**Reading text**

»»

The messiness of family life

By Philippa Tracy

At the centre of the tragicomic debut novel At the Table is the Maguire family, Linda and Gerry, and their two 30-something children, Nicole and Jamie. Over the course of a year, with each chapter structured around a different event involving food, we watch the complexities of adult family life unravel. The novel shifts between the four different perspectives on what has happened and who each one thinks is to blame. Family secrets are slowly revealed, including each character’s failings and mistakes.

As the novel opens we are parachuted into a belated mother’s day lunch for Linda, which starts badly and gets worse. Nicole has a hangover and appears to have very little time for her mother’s small talk. Jamie and his fiancée are late and arrive to find Gerry “loitering” outside; the first indication that something is about to fall apart. The mildly awkward family dynamics in this scene take a nose-dive into fully dysfunctional when Linda and Gerry choose this moment to reveal that they have decided to separate after 30 odd years of marriage. Why? And why now?

The break up of the Maquire parents’ marriage has a huge impact on all four characters. Jamie initially thinks it might be something of “a phase,” while Nicole, more cynical and acerbic, calls it a “late mid-life crisis.” Jamie has his own issues, preparing for a wedding to Lucy, a marriage that he seems increasingly unsure about. Unlike food, there is a distinct lack of any sex on the table at this point, which should have been a major red flag!

Nicole, meanwhile, is busy dealing with her own pressures at work, an ex-boyfriend she tries to reconnect with and the horror of modern dating apps. She is in many ways a powerful and dynamic woman. But her go-to response is drinking heavily and partying. And a sexual encounter at work is rather sobering, although she never sees herself as a victim.

A major concern of both siblings seems to be the family home, their own safe place, at “number forty-two.” Linda re-arranges the house, helps an elderly neighbour and looks forward to becoming a grandmother. Gerry really does seem to be having a mid-life crisis. His response to being weighed down by family life is rather passive and predictable. It is unsurprising that his son is equally passive in response to his own marital dilemma.

The most interesting character for me is Nicole, who has some rather awful moments as well as some particularly funny ones. When she turns up at a house party in an ex-council flat in Deptford with a £50 bottle of Pol Roger champagne, it is hilarious watching her as she has an absolute fit when the host tries to drink it.

This novel is firmly grounded in an area of South East London that I know well: Bromley, Bluewater, Blackheath, Deptford, Borough Market, Elephant and Castle, Dulwich, Camberwell and Kings’ College Hospital at Denmark Hill. I grew up in these places, which may be why I found it all so relatable. It is also because this is a novel about “the messiness of family life.” The dialogue and the observations are light but punchy and well worth the read.

««

**To do**
According to the review, what does Nicole bring to the house party in Deptford? The listing is separate material with no connection to the review.

**Dataset**
»»

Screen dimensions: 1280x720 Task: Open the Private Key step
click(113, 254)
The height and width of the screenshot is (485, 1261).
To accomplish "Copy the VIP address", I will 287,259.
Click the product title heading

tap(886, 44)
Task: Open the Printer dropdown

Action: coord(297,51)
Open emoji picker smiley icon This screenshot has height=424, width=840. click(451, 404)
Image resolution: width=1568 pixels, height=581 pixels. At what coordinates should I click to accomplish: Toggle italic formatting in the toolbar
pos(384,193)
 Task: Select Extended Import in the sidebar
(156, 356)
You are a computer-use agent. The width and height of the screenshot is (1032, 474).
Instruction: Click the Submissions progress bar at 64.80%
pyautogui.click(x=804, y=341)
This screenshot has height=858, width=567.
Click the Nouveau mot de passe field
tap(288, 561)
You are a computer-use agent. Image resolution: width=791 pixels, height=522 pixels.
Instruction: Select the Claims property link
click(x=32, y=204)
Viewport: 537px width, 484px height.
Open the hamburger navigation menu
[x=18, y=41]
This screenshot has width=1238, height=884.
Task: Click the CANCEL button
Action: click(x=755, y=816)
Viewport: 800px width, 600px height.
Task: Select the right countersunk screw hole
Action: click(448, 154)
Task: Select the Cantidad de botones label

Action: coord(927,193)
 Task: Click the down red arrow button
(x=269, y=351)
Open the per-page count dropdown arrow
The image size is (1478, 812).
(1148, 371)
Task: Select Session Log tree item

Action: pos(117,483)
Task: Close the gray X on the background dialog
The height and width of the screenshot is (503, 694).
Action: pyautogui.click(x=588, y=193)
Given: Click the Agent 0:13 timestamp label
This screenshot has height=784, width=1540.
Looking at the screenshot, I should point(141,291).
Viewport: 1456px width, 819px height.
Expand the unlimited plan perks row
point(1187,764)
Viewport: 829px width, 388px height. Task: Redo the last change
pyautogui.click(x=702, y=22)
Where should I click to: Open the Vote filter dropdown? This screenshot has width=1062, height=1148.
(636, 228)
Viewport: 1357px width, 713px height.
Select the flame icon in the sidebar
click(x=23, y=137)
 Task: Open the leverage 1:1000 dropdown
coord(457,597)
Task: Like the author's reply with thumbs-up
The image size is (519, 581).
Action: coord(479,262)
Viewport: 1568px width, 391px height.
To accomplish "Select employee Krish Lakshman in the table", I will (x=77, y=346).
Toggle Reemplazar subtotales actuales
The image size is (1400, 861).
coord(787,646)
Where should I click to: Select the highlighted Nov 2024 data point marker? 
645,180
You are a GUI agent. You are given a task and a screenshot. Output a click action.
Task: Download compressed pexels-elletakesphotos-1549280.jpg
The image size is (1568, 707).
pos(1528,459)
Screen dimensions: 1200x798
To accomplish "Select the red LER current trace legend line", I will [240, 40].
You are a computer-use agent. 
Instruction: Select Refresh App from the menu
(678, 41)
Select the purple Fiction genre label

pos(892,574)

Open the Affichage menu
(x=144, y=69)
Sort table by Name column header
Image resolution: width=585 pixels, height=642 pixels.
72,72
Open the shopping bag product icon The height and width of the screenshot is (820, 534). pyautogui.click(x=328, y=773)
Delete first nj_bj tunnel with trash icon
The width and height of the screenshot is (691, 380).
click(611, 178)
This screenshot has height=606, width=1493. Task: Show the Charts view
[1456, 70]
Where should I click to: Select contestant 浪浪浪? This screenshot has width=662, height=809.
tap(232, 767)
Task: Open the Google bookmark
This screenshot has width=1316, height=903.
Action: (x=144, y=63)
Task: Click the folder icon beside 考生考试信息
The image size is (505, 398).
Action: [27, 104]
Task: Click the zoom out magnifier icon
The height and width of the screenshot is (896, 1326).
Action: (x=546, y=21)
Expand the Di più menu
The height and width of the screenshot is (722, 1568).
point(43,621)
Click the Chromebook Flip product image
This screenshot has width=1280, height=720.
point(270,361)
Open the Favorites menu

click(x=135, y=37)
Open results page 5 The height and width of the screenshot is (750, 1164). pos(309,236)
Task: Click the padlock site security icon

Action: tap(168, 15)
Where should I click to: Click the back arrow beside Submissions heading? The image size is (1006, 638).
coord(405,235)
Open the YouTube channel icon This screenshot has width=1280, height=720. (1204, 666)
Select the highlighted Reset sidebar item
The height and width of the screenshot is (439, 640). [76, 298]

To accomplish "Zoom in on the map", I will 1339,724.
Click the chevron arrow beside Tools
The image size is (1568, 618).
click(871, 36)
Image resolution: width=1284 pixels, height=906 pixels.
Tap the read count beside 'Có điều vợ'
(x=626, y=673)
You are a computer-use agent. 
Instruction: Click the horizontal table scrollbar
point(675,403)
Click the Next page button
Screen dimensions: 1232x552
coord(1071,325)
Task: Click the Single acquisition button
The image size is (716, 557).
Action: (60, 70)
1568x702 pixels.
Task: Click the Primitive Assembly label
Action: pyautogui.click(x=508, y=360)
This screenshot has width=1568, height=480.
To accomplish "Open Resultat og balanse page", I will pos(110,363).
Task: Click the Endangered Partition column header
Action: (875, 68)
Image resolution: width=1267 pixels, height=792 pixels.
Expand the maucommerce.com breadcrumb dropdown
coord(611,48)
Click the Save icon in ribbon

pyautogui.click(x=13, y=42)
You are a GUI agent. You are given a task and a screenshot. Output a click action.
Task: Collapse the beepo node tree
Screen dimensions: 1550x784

««

**Result below**
A £50 bottle of Pol Roger champagne.